Contro le frodi alimentari nel bio più controlli sull'import e più filiera corta

“Seguiamo con attenzione gli sviluppi dell'operazione 'Gatto con gli stivali'. Le truffe e le contraffazioni delle certificazioni biologiche, tanto più se di queste proporzioni, danneggiano innanzitutto i produttori onesti e i cittadini". È il commento di Alessandro Triantafyllidis, presidente nazionale AIAB, sull'operazione della Guardia di Finanza di Verona

"Dalle indiscrezioni raccolte emerge che le aziende agricole italiane siano non solo completamente scevre da responsabilità, ma vittime di queste frodi, facilitate dagli appetiti determinati dalla crescita dell'import, a cui purtroppo non ha seguito un proporzionale aumento dei controlli, e dalla vendita nei tradizionali canali a filiera lunga, che rendono più difficile la tracciabilità lungo tutta la catena alimentare”.

È il commento di Alessandro Triantafyllidis, presidente nazionale AIAB, sull'operazione della Guardia di Finanza di Verona che ha portota al sequestro di oltre 2.500 tonnellate di merce (frumento, favino, soia, farine e frutta fresca) falsamente biologica e di più di 700mila tonnellate di falsi alimentari bio venduti, oltre che a provvedimenti di custodia cautelare per sette persone tra Verona, Ferrara, Pesaro Urbino e Foggia.

“L'eclatante frode smascherata dalla Guardia di Finanzia di Verona – prosegue Triantafyllidis -  ha messo in luce delle debolezze del settore che AIAB ha più volte sottolineato. Innanzitutto il problema delle materie prime importate, che coinvolge in particolare i prodotti che confluiscono nelle filiere zootecniche, come soia e orzo, o nelle lunghe filiere di pastificazione e panificazione. In seconda istanza la farraginosità del sistema di certificazione e degli enti preposti a controllare i controllori”.  

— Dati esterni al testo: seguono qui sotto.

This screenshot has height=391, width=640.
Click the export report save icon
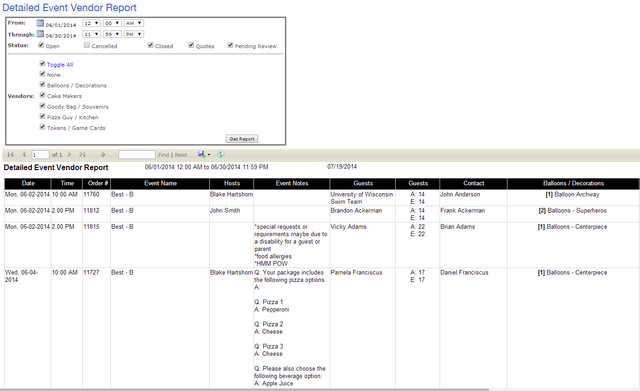point(202,154)
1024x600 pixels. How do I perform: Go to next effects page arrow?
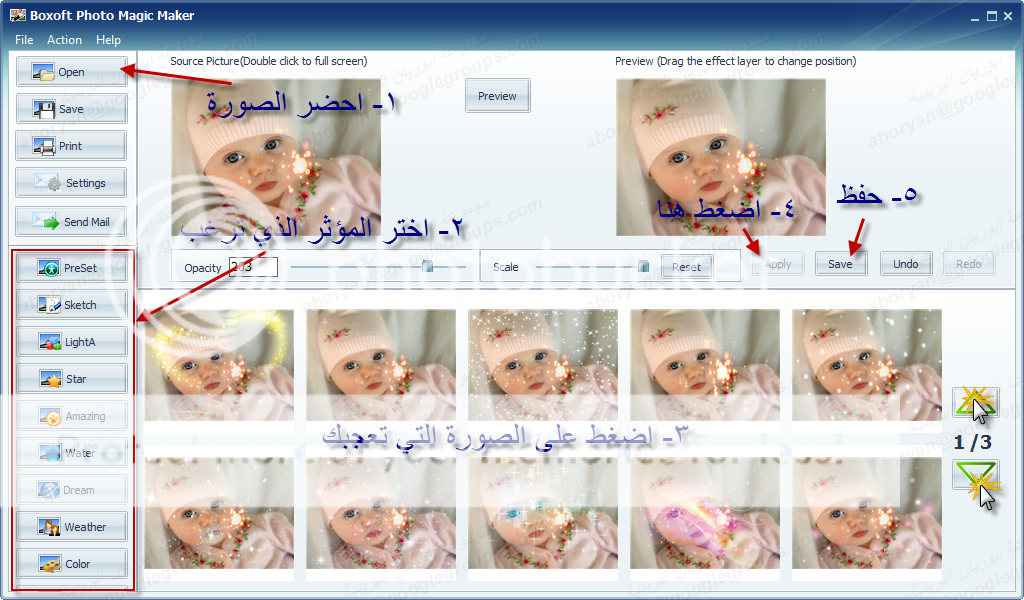(975, 478)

“Nei mesi passati - dichiara Triantafyllidis -, vista anche l'espansione in controtendenza del bio rispetto al resto dell'agroalimentare, avevamo già lanciato l'allarme sull'infiltrazione della criminalità organizzata nel settore chiedendo maggiori e più stringenti controlli e lo stesso pretendiamo rispetto a imprenditori privi di scrupoli, attratti solo da un business in costante crescita. È infatti evidente che la crescita continua dei consumi e le grande vitalità del settore attirano gli interessi della speculazione e della criminalità. Non possiamo quindi che plaudere all'azione della Guardia di Finanza di Verona e rinnovare l'invito a stringere le maglie dei controlli agroalimentari lungo tutto la filiera, con particolare attenzione all'import”.

“Da parte nostra, per ovviare alle debolezze del settore, ci siamo attivati su diversi fronti per dare trasparenza e affidabilità al bio italiano. Le iniziative di AIAB – conclude il presidente nazionale AIAB Alessandro Triantafyllidis - puntano ad accorciare la filiera ovunque ciò sia possibile, a proporre prodotti biologici ed italiani, provenienti da aziende interamente bio, e possibilmente garantite dal marchio Garanzia AIAB, e a costruire filiere tutte italiane. Per quanto concerne la certificazione e i controlli, AIAB chiede da tempo l'utilizzo della telematica e controlli incrociati, così come un database pubblico con tutte le informazioni raccolte dagli organismi di controllo, strumenti non graditi ad alcuni enti di controllo nazionali”.